First time buyers with small deposits are among those likely to suffer as a result of new regulations on credit risk coming from the Basel Committee on Banking Supervision.
That’s the view of the Intermediary Mortgage Lenders Association.
The Basel framework ensures that banks, building societies and other deposit-taking institutions have sufficient capital for the underlying risks they bear. IMLA says it proposes the objective but has “significant concerns” over some proposals.
It says some Basel proposals for the future could distort mortgage pricing and push up the cost of higher loan-to-value mortgages, which are relied on by many first time buyers to become homeowners.
“Doing so could incentivise them to seek out unsecured ‘top-up’ loans to fund their house purchases with a lower LTV mortgage, which would be potentially harmful to their finances” says a statement from the association.

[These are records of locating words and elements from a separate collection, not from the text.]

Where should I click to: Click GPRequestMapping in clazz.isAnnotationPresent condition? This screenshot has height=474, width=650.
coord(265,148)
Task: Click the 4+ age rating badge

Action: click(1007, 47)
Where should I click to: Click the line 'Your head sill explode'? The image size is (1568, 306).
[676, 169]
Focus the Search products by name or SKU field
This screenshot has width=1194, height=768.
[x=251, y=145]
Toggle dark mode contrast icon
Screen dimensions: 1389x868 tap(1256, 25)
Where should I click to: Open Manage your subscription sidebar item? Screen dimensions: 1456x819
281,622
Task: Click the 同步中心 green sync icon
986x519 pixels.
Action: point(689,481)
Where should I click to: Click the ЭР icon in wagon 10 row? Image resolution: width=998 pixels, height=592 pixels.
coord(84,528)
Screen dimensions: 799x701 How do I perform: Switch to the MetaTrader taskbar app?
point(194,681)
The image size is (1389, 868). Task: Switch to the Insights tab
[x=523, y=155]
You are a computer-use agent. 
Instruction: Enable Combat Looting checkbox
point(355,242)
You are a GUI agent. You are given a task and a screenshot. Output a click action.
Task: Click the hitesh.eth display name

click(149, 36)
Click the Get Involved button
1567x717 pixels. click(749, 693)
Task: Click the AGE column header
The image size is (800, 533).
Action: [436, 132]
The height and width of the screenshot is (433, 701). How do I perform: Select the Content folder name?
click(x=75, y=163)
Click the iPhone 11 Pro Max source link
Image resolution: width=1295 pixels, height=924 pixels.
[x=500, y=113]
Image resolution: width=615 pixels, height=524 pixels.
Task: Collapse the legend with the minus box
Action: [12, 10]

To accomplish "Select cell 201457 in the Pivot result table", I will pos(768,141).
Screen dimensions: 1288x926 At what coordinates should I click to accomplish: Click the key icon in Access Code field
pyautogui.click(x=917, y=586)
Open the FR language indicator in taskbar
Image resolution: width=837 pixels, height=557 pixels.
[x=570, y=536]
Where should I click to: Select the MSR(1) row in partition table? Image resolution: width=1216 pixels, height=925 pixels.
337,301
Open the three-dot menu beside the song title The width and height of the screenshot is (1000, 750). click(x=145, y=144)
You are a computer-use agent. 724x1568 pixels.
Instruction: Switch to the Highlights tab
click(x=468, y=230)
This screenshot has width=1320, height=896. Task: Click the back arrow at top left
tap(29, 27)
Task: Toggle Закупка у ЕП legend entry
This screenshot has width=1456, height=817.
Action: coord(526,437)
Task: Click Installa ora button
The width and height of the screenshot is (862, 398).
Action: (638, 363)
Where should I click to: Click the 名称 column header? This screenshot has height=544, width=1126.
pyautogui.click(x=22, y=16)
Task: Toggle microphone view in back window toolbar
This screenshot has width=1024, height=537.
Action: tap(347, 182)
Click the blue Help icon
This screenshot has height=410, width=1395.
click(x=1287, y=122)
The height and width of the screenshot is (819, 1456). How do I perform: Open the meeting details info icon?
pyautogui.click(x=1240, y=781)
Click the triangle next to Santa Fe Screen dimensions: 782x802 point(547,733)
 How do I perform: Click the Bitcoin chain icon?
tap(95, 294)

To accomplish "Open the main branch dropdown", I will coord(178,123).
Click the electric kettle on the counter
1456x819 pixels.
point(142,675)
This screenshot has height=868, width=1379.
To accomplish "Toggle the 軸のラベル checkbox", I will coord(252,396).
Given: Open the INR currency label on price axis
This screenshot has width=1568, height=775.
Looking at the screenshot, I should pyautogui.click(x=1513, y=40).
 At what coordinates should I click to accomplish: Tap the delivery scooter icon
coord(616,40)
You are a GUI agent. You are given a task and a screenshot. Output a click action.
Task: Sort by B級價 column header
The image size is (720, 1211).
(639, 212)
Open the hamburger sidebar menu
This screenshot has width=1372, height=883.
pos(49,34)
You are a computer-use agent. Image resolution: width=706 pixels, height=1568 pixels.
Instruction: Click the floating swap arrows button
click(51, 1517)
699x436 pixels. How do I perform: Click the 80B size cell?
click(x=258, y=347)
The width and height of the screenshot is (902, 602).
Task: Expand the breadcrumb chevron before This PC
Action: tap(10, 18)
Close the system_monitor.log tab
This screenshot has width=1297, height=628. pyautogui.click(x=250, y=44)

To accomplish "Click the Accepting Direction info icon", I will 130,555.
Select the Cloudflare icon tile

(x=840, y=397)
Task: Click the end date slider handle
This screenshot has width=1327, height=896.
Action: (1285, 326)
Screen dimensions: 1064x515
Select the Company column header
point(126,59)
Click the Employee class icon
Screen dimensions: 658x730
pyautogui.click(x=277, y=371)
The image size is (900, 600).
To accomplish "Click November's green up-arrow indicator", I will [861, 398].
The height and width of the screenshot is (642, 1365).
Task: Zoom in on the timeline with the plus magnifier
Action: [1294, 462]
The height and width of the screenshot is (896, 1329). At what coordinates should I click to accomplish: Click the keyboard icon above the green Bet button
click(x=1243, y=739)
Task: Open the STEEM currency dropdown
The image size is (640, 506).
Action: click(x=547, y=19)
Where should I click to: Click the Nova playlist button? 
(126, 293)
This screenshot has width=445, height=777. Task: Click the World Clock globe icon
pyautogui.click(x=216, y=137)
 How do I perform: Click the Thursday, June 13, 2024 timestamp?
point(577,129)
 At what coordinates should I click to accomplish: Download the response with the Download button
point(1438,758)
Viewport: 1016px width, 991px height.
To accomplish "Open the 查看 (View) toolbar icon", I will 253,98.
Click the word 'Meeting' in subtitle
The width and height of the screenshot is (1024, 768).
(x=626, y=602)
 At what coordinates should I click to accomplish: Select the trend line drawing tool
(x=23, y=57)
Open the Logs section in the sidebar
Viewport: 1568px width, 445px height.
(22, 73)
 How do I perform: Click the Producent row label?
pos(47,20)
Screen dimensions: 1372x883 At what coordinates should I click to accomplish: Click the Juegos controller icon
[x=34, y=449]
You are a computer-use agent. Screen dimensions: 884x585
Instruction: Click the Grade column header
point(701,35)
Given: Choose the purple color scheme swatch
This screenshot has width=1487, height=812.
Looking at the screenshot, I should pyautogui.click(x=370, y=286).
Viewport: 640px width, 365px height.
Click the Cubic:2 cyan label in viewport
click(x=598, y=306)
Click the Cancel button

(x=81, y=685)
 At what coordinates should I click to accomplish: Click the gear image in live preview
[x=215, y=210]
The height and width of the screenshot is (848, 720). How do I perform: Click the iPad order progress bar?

IMLA claims Basel proposals could create a bizarre situation where unsecured lending can be given a lower risk weighting than secured lending to the same borrower, it could penalise lenders that have adopted conservative lending standards, and could create an artificial incentive to lenders to remortgage or ‘churn’ customers and so create outcomes that would not be deemed good for either the customer or the lender
The same proposals mean the regulatory cost of buy to let lending could far outweigh the risks involved, as they do not accommodate the fact that many buy to let borrowers are substantially more financially secure than the average owner-occupier.